The ambitious new Western The Harder They Fall (in theaters and streaming on Netflix now) begins with a winking disclaimer: “While the events of this story are fictional . . .” the opening title card reads, “These. People. Existed.” The feature debut of writer-director Jeymes Samuel stars Jonathan Majors as the outlaw Nat Love, one of America’s most famous Black cowboys. Around him, Samuel assembles an Avengers-like crew of real-life Black heroes from America’s frontier era — Stagecoach Mary (Zazie Beetz), “Treacherous” Trudy Smith (Regina King), and Cherokee Bill (LaKeith Stanfield), to name a few — for a shoot-’em-up adventure delivered with gory flare.
“It’s not a biopic,” Samuel says via Zoom from London. “But it can change perspectives of what has been presented to us as the Old West.”

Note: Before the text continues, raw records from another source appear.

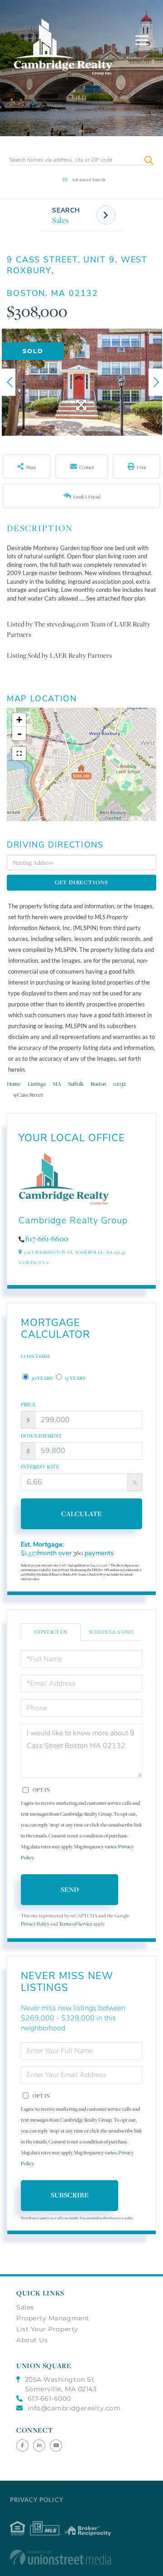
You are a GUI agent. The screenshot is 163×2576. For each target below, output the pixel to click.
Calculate (81, 1513)
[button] (148, 160)
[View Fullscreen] (19, 753)
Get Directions (81, 882)
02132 (119, 1084)
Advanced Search (89, 179)
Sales (60, 220)
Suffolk (76, 1084)
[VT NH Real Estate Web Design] (81, 2557)
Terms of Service (75, 1924)
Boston (98, 1084)
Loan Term (35, 1356)
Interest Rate (40, 1466)
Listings (37, 1084)
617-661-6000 (49, 2398)
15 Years (74, 1378)
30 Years (41, 1378)
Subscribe (70, 2195)
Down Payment (41, 1435)
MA (57, 1084)
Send (70, 1889)
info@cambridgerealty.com (74, 2408)
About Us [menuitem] (32, 2340)
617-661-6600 (46, 1238)
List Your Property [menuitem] (47, 2329)
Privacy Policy (35, 1924)
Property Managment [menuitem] (53, 2318)
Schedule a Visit (111, 1631)
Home (14, 1084)
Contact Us (33, 1263)
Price (28, 1404)
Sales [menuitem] (25, 2307)
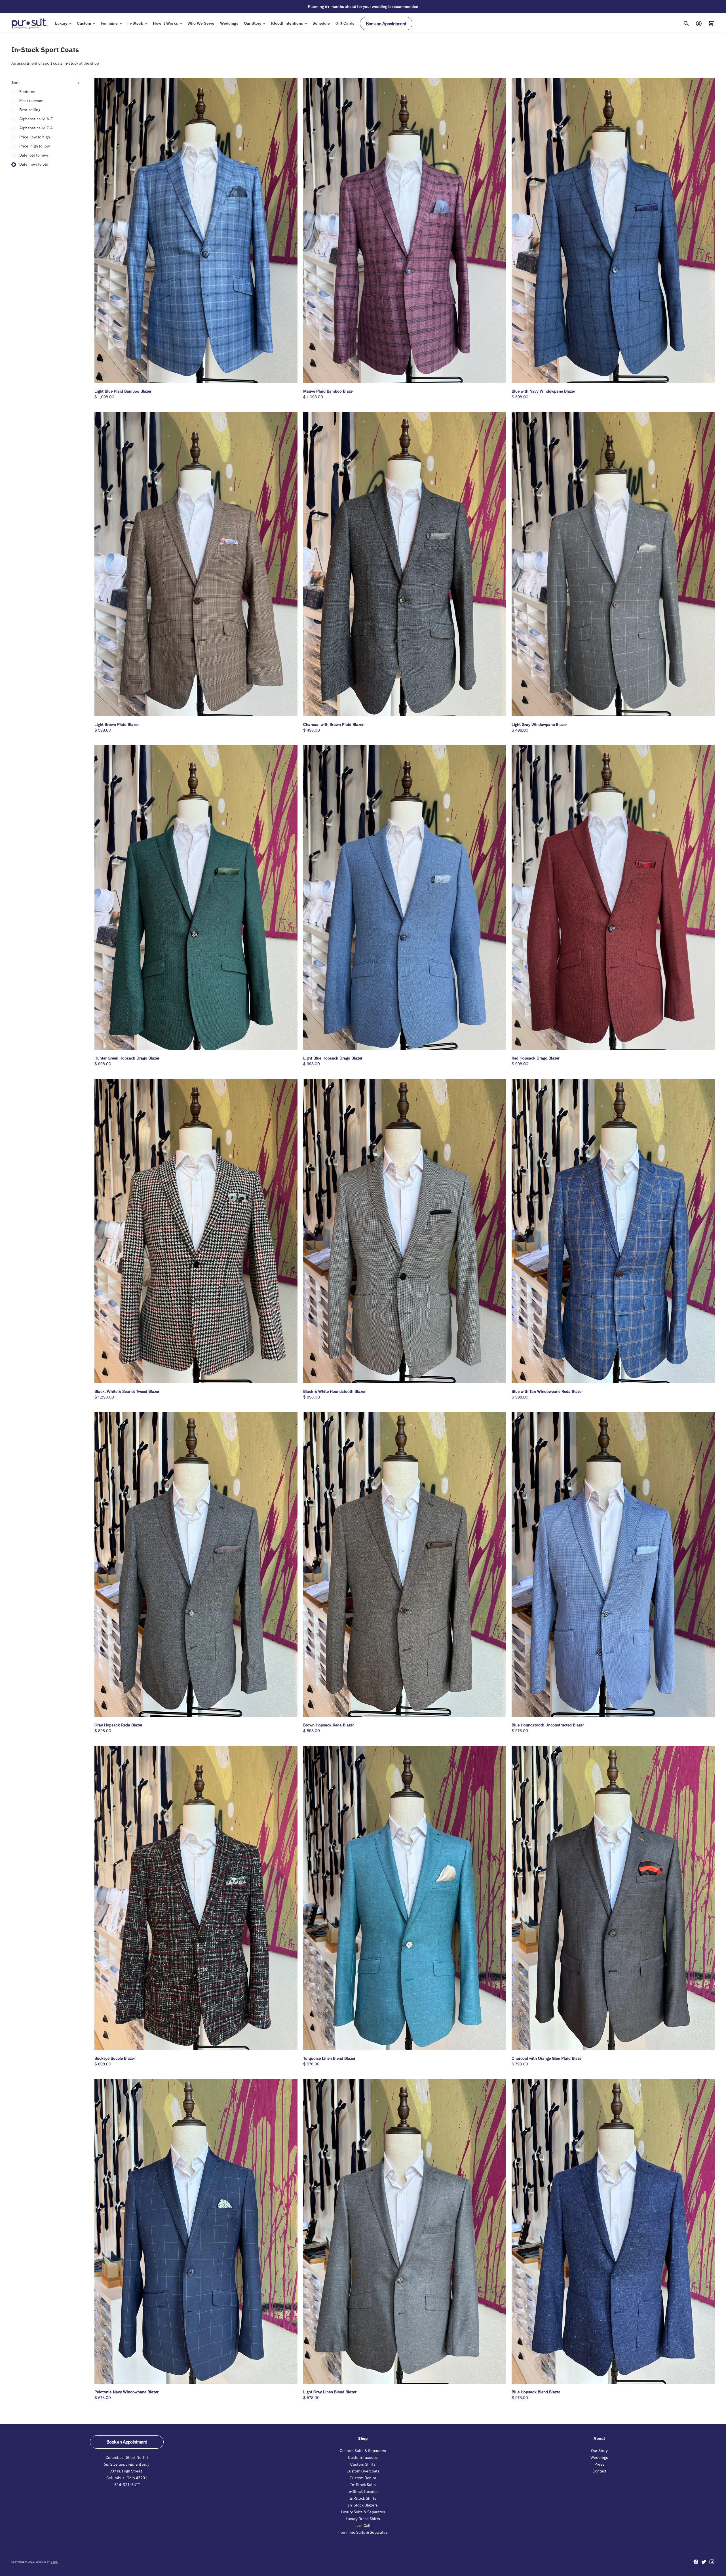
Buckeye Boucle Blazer (114, 2058)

The film opens with the gruesome murders of a preacher and his wife in the presence of their young son. One of the outlaws etches a cross in the boy’s head. That boy, of course, is Love, whose destiny, following the classic Western trope, is to avenge his family. It’s a story that will see him join forces with Mary, Jim Beckwourth (RJ Cyler), and Bill Pickett (Edi Gathegi), and bring him face-to-face with a merciless gang led by another legend of the Old West, Rufus Buck, played by Idris Elba.

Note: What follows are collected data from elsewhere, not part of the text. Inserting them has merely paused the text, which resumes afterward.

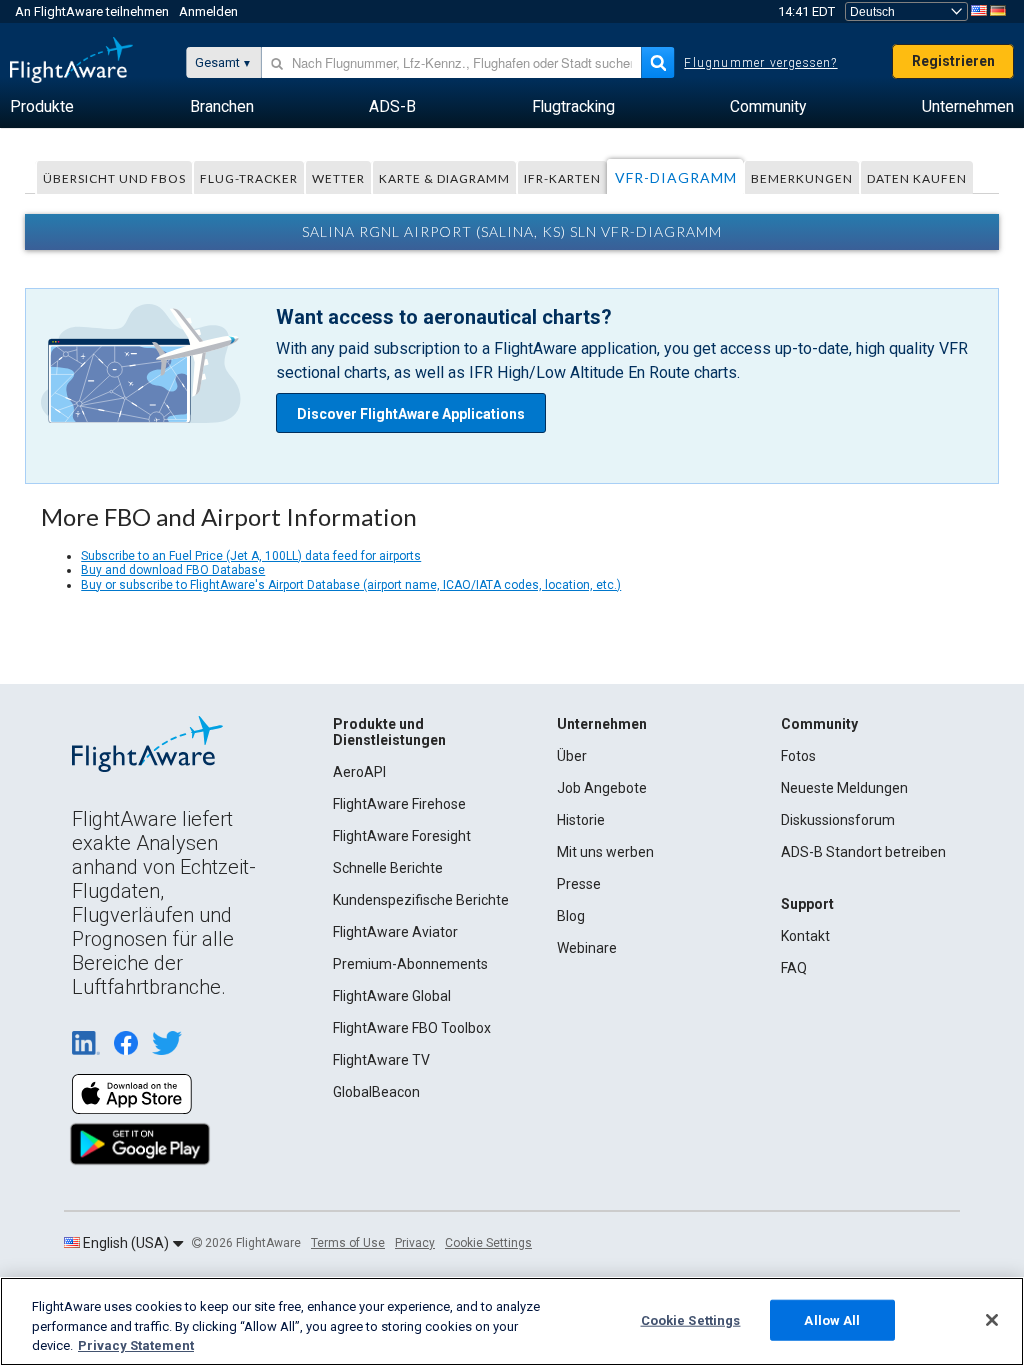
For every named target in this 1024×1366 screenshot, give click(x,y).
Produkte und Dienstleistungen (389, 732)
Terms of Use (348, 1243)
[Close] (992, 1320)
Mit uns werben (605, 852)
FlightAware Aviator (395, 932)
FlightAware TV (381, 1060)
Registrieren (953, 61)
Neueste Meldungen (844, 788)
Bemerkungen (802, 178)
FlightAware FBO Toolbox (412, 1028)
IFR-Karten (562, 178)
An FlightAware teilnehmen (92, 11)
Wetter (338, 178)
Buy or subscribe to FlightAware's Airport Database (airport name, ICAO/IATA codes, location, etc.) (351, 585)
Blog (571, 916)
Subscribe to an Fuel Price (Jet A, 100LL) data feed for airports (251, 556)
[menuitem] (42, 107)
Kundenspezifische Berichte (421, 900)
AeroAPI (359, 772)
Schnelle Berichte (388, 868)
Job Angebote (602, 788)
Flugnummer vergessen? (760, 63)
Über (572, 756)
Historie (581, 820)
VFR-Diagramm (676, 177)
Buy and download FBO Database (173, 570)
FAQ (794, 968)
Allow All (832, 1319)
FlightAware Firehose (399, 804)
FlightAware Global (392, 996)
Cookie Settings (488, 1243)
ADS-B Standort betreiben (863, 852)
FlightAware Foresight (402, 836)
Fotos (798, 756)
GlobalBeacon (376, 1092)
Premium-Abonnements (410, 964)
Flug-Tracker (249, 178)
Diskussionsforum (838, 820)
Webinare (587, 948)
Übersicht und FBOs (114, 178)
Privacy (415, 1243)
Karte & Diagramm (444, 178)
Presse (579, 884)
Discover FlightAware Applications (411, 414)
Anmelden (208, 11)
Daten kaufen (917, 178)
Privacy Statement (136, 1345)
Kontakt (805, 936)
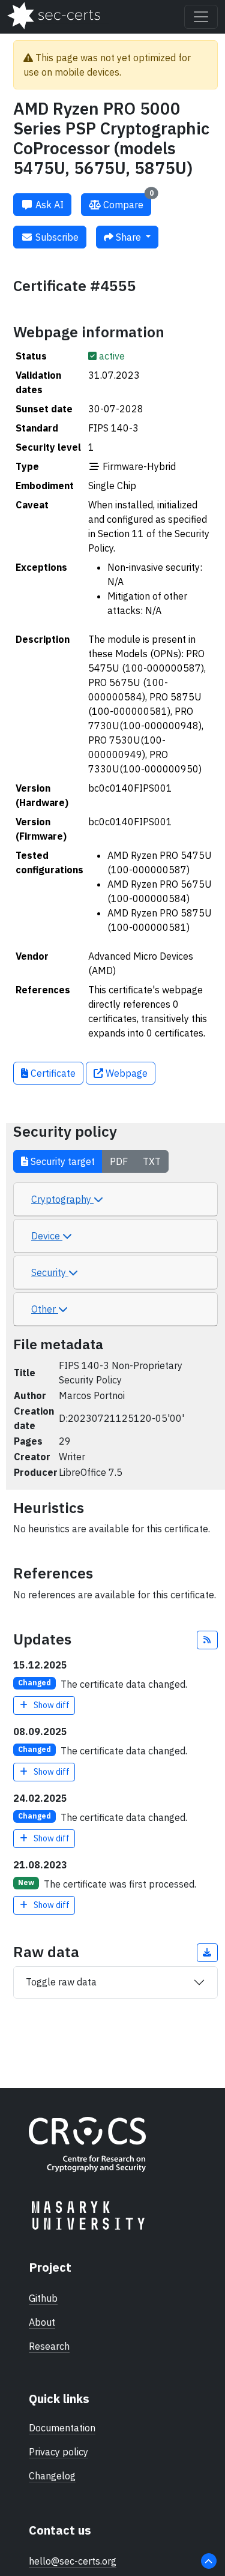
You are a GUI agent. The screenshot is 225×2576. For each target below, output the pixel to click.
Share (128, 237)
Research (49, 2346)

A self-proclaimed lover of Westerns, Samuel says that he’s been unconsciously researching this movie for much of his life. “I just loved the stories,” says the filmmaker, whose 2013 short, They Die by Dawn, also features many of his new film’s heroes and bandits. He sees a connection between those characters’ struggles and his own. “I grew up in Mozart’s Estate in West London. And the things that we would experience I find bleeding into the story of The Harder They Fall,” Samuel says. “I wanted to show the cycle of violence that I grew up seeing.”
Visually, the movie is rendered in the vibrant color palette of a music video, while maintaining a distinctly classic feel. Samuel’s vision of the sprawling Old West arrives in warm hues that offers a subtle canvas that elevates the characters’ humanity. The rich texture of the environment makes Stanfield’s stylish swagger even more compelling — at once modern and like a newly discovered piece of history. “The way I wanted the movie to look, visually, was like a painter [painted in] 35 millimeters,” Samuel says.

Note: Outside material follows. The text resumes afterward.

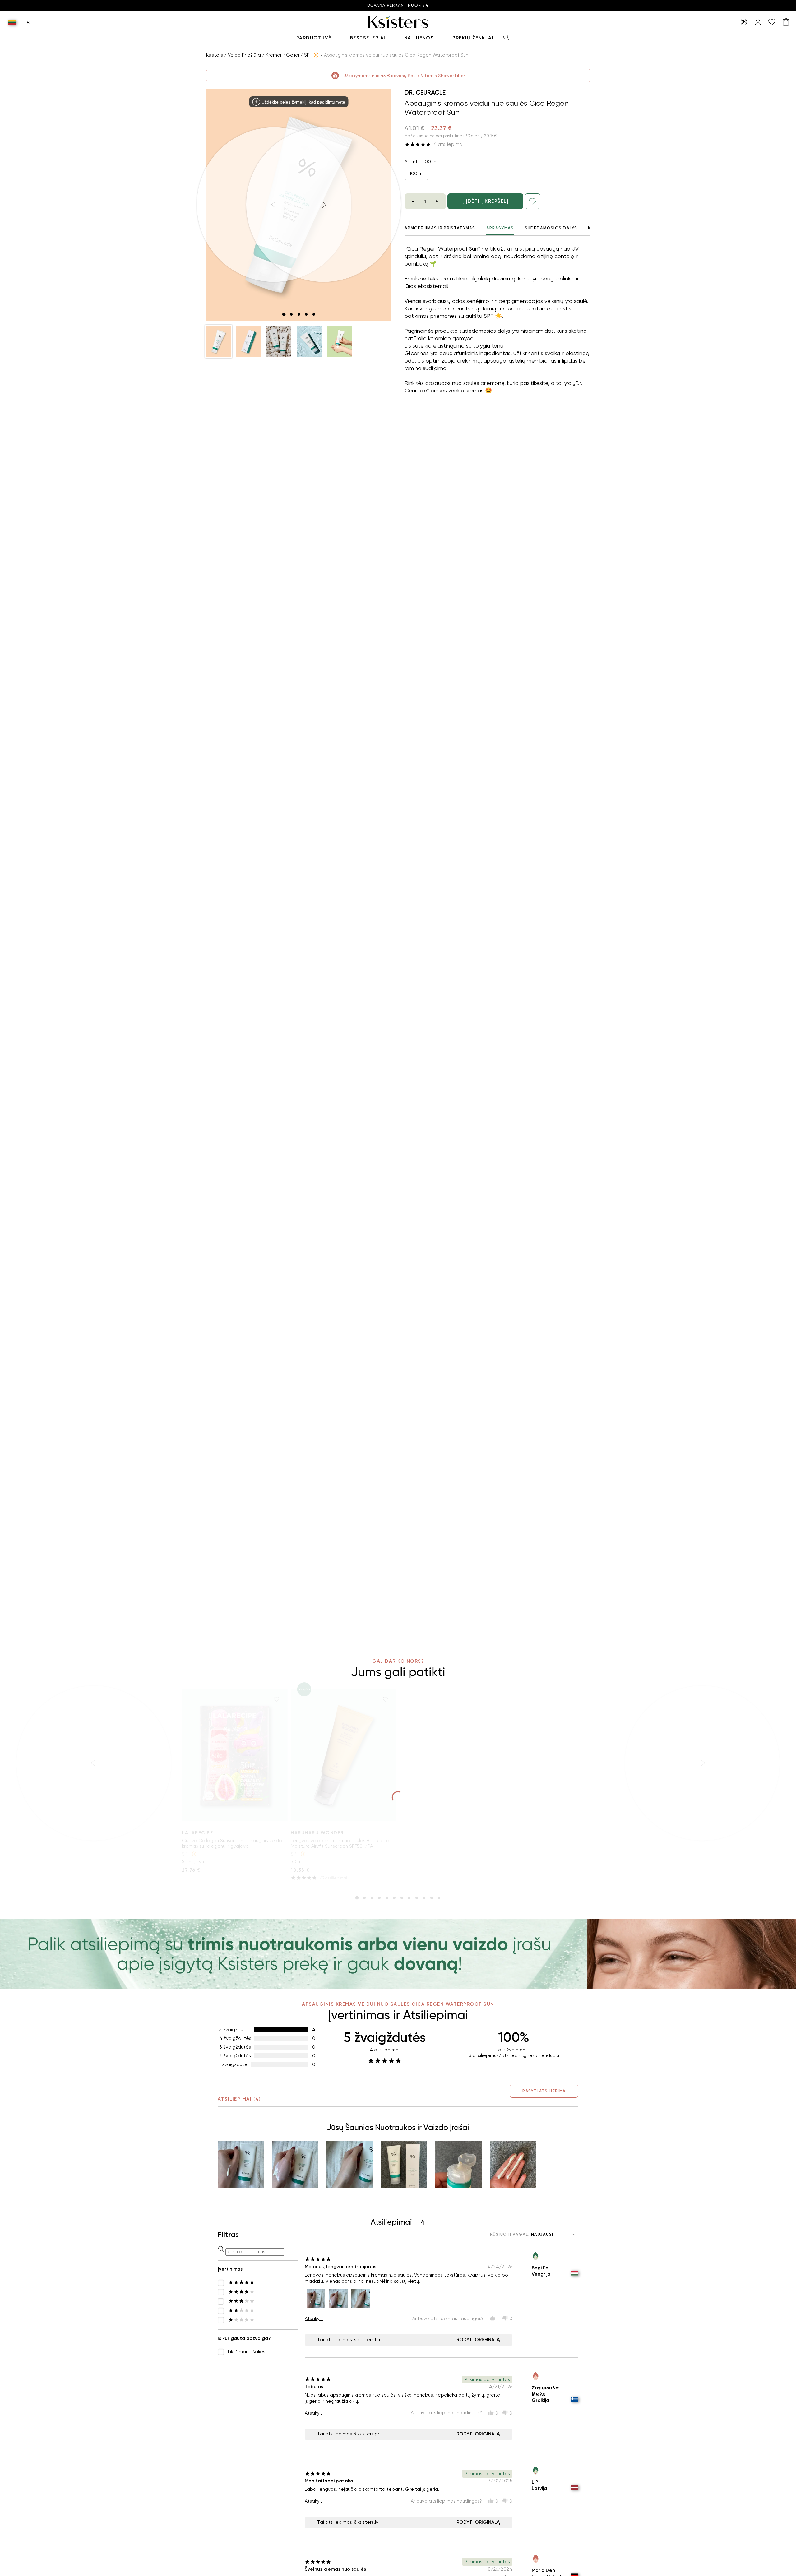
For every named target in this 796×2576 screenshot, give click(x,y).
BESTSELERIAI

The lush backdrop stops short of being over-stylized, not unlike the movie’s score, which Samuel — who began his career as a musician under the stage name the Bullitts — composed himself. With a heavy reliance on the earth-trembling bass of dub and reggae, The Harder They Fall presents a refreshingly anachronistic sonic landscape. Barrington Levy’s dub classic “Here I Come,” for example, backs an exhilarating sequence where the notorious Buck escapes from shackles. But Samuel’s approach has deeper implications than just being a mash-up of time periods.
“I wanted to connect the entire diaspora of our culture with this story,” Samuel says. “Because it’s all the same trauma that we went through that spawned these beautiful genres of music, from soul to reggae to gospel.”
While it’s a noble mission, narratives designed to shift understandings of race can either land as a matter of political urgency, or as something more cynical. Last year, the HBO series Lovecraft Country was met with criticism over what some saw as opportunistic use of traumatic events in Black history. Similarly, the racial re-imagining present in the Netflix series Bridgerton left some critics wondering if the show lent itself to historical amnesia.
Samuel’s film manages to achieve something resonant. More than offering a knowing wink to viewers, he makes a strong case for historical accuracy. The Harder They Fall isn’t the first film of its kind. There have been a handful of movies about the people of color who were also Old West badasses — 1972’s Buck and the Preacher, starring Sidney Poitier and Harry Belafonte; 1997’s Buffalo Soldiers, with Danny Glover. Still, the Old West was replete with swashbuckling Black folk who had their own mythos that, for generations, has gone unacknowledged.
Samuel says his film is simply correcting the record: “You want to broaden the thematic landscape with truth. If you remove women and people of color from the storylines of the Old West, you don’t necessarily have the Old West at all. You pretty much have a lie.”